What the task requires ::
Rewrite the records below with "Scrolling direction" swapped for "Scroll direction", keeping everything else the same.

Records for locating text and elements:

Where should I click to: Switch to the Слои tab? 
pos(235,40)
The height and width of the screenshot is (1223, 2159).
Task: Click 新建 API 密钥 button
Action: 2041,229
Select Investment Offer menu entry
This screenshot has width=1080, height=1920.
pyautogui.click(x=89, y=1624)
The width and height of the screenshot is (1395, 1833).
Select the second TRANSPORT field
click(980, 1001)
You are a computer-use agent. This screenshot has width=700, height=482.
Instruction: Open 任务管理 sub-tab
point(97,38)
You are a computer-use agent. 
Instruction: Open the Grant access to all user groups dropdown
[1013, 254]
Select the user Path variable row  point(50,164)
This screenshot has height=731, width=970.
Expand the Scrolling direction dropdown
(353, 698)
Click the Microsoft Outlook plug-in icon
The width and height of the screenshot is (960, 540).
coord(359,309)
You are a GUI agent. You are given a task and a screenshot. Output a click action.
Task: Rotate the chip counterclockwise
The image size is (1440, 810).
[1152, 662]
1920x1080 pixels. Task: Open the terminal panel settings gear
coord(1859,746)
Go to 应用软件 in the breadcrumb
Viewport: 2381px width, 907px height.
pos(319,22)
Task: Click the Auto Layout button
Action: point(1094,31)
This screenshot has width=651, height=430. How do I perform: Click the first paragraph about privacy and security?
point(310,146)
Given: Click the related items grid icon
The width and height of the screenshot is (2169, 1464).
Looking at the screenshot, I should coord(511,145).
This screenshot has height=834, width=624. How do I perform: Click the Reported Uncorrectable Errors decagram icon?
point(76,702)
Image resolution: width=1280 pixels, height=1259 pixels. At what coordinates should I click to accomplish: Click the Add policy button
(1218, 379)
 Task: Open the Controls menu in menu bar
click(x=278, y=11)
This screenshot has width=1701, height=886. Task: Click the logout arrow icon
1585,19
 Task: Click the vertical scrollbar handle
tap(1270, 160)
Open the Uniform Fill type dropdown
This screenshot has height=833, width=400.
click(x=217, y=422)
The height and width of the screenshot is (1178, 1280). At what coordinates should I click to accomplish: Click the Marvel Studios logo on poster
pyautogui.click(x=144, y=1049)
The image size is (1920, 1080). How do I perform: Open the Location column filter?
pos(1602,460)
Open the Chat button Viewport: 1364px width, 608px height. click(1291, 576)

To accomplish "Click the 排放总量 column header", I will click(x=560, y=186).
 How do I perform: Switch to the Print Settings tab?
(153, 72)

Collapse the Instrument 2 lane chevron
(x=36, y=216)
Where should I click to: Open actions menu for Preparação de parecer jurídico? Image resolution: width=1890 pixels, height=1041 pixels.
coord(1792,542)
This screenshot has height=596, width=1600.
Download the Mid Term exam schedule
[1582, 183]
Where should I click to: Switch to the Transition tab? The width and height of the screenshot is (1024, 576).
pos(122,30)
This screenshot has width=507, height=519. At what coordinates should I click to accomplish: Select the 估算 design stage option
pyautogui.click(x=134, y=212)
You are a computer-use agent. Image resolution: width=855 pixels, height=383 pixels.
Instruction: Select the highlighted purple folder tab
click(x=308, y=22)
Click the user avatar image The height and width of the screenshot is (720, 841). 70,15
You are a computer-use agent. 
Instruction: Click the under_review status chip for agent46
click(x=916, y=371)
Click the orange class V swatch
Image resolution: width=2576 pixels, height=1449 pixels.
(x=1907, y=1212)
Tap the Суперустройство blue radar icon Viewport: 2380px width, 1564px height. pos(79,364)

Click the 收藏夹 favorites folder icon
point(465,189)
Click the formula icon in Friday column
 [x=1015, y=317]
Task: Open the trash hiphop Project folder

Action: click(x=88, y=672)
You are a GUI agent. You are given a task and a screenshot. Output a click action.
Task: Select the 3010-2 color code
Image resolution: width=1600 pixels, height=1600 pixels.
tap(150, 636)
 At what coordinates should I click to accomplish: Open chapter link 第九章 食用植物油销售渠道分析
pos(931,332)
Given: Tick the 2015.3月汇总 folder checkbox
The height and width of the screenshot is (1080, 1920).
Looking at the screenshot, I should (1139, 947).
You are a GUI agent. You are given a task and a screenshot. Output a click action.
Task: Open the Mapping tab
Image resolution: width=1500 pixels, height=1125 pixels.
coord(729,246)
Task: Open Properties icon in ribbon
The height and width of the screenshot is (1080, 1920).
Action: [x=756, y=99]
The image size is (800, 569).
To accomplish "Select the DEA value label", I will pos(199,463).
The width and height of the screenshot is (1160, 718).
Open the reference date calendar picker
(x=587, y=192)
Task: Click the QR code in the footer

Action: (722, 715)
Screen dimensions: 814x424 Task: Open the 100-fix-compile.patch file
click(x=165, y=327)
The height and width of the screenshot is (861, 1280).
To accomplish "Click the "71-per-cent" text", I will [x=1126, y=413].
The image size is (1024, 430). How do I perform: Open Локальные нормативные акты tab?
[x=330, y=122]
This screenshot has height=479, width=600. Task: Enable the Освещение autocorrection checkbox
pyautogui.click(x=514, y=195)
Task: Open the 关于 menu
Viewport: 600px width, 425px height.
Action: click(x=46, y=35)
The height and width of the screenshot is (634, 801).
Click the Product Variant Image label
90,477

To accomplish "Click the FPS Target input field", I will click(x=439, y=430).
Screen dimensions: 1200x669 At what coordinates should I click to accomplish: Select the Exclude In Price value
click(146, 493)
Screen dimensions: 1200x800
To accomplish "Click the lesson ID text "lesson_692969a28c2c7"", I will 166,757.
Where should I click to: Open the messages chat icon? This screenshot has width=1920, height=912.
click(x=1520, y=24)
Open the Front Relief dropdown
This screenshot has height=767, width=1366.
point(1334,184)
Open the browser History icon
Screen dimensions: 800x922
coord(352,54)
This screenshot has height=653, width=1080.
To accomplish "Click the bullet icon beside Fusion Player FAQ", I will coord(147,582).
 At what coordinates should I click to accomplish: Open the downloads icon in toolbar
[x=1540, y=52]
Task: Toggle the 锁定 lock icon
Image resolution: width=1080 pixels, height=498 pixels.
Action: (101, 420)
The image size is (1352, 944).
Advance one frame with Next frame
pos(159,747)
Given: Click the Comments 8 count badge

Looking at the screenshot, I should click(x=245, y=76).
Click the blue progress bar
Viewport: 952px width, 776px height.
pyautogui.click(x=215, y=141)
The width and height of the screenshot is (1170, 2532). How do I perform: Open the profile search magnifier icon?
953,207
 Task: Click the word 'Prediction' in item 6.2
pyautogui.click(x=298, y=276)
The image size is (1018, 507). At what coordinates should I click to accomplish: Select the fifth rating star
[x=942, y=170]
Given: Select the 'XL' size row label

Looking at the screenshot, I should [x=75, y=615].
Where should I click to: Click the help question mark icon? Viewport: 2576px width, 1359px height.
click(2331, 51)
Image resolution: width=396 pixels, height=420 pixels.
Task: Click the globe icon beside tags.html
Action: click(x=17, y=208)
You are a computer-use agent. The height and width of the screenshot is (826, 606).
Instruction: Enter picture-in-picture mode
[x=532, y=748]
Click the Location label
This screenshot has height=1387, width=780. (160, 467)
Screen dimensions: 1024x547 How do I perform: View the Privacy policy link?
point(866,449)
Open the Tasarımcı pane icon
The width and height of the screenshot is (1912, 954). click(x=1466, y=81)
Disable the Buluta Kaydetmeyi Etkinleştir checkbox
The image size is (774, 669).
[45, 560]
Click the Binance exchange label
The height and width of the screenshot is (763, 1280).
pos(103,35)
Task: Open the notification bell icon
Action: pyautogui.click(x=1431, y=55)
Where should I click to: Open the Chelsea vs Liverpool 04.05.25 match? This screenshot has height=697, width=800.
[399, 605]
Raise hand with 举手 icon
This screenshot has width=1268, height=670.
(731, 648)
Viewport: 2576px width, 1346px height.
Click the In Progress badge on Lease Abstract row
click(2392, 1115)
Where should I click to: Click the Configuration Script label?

Response for this exercise ::
Where should I click to: Switch to the Слои tab? 
pos(235,40)
The height and width of the screenshot is (1223, 2159).
Task: Click 新建 API 密钥 button
Action: 2041,229
Select Investment Offer menu entry
This screenshot has width=1080, height=1920.
pyautogui.click(x=89, y=1624)
The width and height of the screenshot is (1395, 1833).
Select the second TRANSPORT field
click(980, 1001)
You are a computer-use agent. This screenshot has width=700, height=482.
Instruction: Open 任务管理 sub-tab
point(97,38)
You are a computer-use agent. 
Instruction: Open the Grant access to all user groups dropdown
[1013, 254]
Select the user Path variable row  point(50,164)
This screenshot has height=731, width=970.
Expand the Scroll direction dropdown
(353, 698)
Click the Microsoft Outlook plug-in icon
The width and height of the screenshot is (960, 540).
coord(359,309)
You are a GUI agent. You are given a task and a screenshot. Output a click action.
Task: Rotate the chip counterclockwise
The image size is (1440, 810).
[1152, 662]
1920x1080 pixels. Task: Open the terminal panel settings gear
coord(1859,746)
Go to 应用软件 in the breadcrumb
Viewport: 2381px width, 907px height.
pos(319,22)
Task: Click the Auto Layout button
Action: point(1094,31)
This screenshot has width=651, height=430. How do I perform: Click the first paragraph about privacy and security?
point(310,146)
Given: Click the related items grid icon
The width and height of the screenshot is (2169, 1464).
Looking at the screenshot, I should coord(511,145).
This screenshot has height=834, width=624. How do I perform: Click the Reported Uncorrectable Errors decagram icon?
point(76,702)
Image resolution: width=1280 pixels, height=1259 pixels. At what coordinates should I click to accomplish: Click the Add policy button
(1218, 379)
 Task: Open the Controls menu in menu bar
click(x=278, y=11)
This screenshot has width=1701, height=886. Task: Click the logout arrow icon
1585,19
 Task: Click the vertical scrollbar handle
tap(1270, 160)
Open the Uniform Fill type dropdown
This screenshot has height=833, width=400.
click(x=217, y=422)
The height and width of the screenshot is (1178, 1280). At what coordinates should I click to accomplish: Click the Marvel Studios logo on poster
pyautogui.click(x=144, y=1049)
The image size is (1920, 1080). How do I perform: Open the Location column filter?
pos(1602,460)
Open the Chat button Viewport: 1364px width, 608px height. click(1291, 576)

To accomplish "Click the 排放总量 column header", I will click(x=560, y=186).
 How do I perform: Switch to the Print Settings tab?
(153, 72)

Collapse the Instrument 2 lane chevron
(x=36, y=216)
Where should I click to: Open actions menu for Preparação de parecer jurídico? Image resolution: width=1890 pixels, height=1041 pixels.
coord(1792,542)
This screenshot has height=596, width=1600.
Download the Mid Term exam schedule
[1582, 183]
Where should I click to: Switch to the Transition tab? The width and height of the screenshot is (1024, 576).
pos(122,30)
This screenshot has width=507, height=519. At what coordinates should I click to accomplish: Select the 估算 design stage option
pyautogui.click(x=134, y=212)
You are a computer-use agent. Image resolution: width=855 pixels, height=383 pixels.
Instruction: Select the highlighted purple folder tab
click(x=308, y=22)
Click the user avatar image The height and width of the screenshot is (720, 841). 70,15
You are a computer-use agent. 
Instruction: Click the under_review status chip for agent46
click(x=916, y=371)
Click the orange class V swatch
Image resolution: width=2576 pixels, height=1449 pixels.
(x=1907, y=1212)
Tap the Суперустройство blue radar icon Viewport: 2380px width, 1564px height. pos(79,364)

Click the 收藏夹 favorites folder icon
point(465,189)
Click the formula icon in Friday column
 [x=1015, y=317]
Task: Open the trash hiphop Project folder

Action: click(x=88, y=672)
You are a GUI agent. You are given a task and a screenshot. Output a click action.
Task: Select the 3010-2 color code
Image resolution: width=1600 pixels, height=1600 pixels.
tap(150, 636)
 At what coordinates should I click to accomplish: Open chapter link 第九章 食用植物油销售渠道分析
pos(931,332)
Given: Tick the 2015.3月汇总 folder checkbox
The height and width of the screenshot is (1080, 1920).
Looking at the screenshot, I should (1139, 947).
You are a GUI agent. You are given a task and a screenshot. Output a click action.
Task: Open the Mapping tab
Image resolution: width=1500 pixels, height=1125 pixels.
coord(729,246)
Task: Open Properties icon in ribbon
The height and width of the screenshot is (1080, 1920).
Action: [x=756, y=99]
The image size is (800, 569).
To accomplish "Select the DEA value label", I will pos(199,463).
The width and height of the screenshot is (1160, 718).
Open the reference date calendar picker
(x=587, y=192)
Task: Click the QR code in the footer

Action: (722, 715)
Screen dimensions: 814x424 Task: Open the 100-fix-compile.patch file
click(x=165, y=327)
The height and width of the screenshot is (861, 1280).
To accomplish "Click the "71-per-cent" text", I will [x=1126, y=413].
The image size is (1024, 430). How do I perform: Open Локальные нормативные акты tab?
[x=330, y=122]
This screenshot has height=479, width=600. Task: Enable the Освещение autocorrection checkbox
pyautogui.click(x=514, y=195)
Task: Open the 关于 menu
Viewport: 600px width, 425px height.
Action: click(x=46, y=35)
The height and width of the screenshot is (634, 801).
Click the Product Variant Image label
90,477

To accomplish "Click the FPS Target input field", I will click(x=439, y=430).
Screen dimensions: 1200x669 At what coordinates should I click to accomplish: Select the Exclude In Price value
click(146, 493)
Screen dimensions: 1200x800
To accomplish "Click the lesson ID text "lesson_692969a28c2c7"", I will 166,757.
Where should I click to: Open the messages chat icon? This screenshot has width=1920, height=912.
click(x=1520, y=24)
Open the Front Relief dropdown
This screenshot has height=767, width=1366.
point(1334,184)
Open the browser History icon
Screen dimensions: 800x922
coord(352,54)
This screenshot has height=653, width=1080.
To accomplish "Click the bullet icon beside Fusion Player FAQ", I will coord(147,582).
 At what coordinates should I click to accomplish: Open the downloads icon in toolbar
[x=1540, y=52]
Task: Toggle the 锁定 lock icon
Image resolution: width=1080 pixels, height=498 pixels.
Action: (101, 420)
The image size is (1352, 944).
Advance one frame with Next frame
pos(159,747)
Given: Click the Comments 8 count badge

Looking at the screenshot, I should click(x=245, y=76).
Click the blue progress bar
Viewport: 952px width, 776px height.
pyautogui.click(x=215, y=141)
The width and height of the screenshot is (1170, 2532). How do I perform: Open the profile search magnifier icon?
953,207
 Task: Click the word 'Prediction' in item 6.2
pyautogui.click(x=298, y=276)
The image size is (1018, 507). At what coordinates should I click to accomplish: Select the fifth rating star
[x=942, y=170]
Given: Select the 'XL' size row label

Looking at the screenshot, I should [x=75, y=615].
Where should I click to: Click the help question mark icon? Viewport: 2576px width, 1359px height.
click(2331, 51)
Image resolution: width=396 pixels, height=420 pixels.
Task: Click the globe icon beside tags.html
Action: click(x=17, y=208)
You are a computer-use agent. The height and width of the screenshot is (826, 606).
Instruction: Enter picture-in-picture mode
[x=532, y=748]
Click the Location label
This screenshot has height=1387, width=780. (160, 467)
Screen dimensions: 1024x547 How do I perform: View the Privacy policy link?
point(866,449)
Open the Tasarımcı pane icon
The width and height of the screenshot is (1912, 954). click(x=1466, y=81)
Disable the Buluta Kaydetmeyi Etkinleştir checkbox
The image size is (774, 669).
[45, 560]
Click the Binance exchange label
The height and width of the screenshot is (763, 1280).
pos(103,35)
Task: Open the notification bell icon
Action: pyautogui.click(x=1431, y=55)
Where should I click to: Open the Chelsea vs Liverpool 04.05.25 match? This screenshot has height=697, width=800.
[399, 605]
Raise hand with 举手 icon
This screenshot has width=1268, height=670.
(731, 648)
Viewport: 2576px width, 1346px height.
Click the In Progress badge on Lease Abstract row
click(2392, 1115)
Where should I click to: Click the Configuration Script label?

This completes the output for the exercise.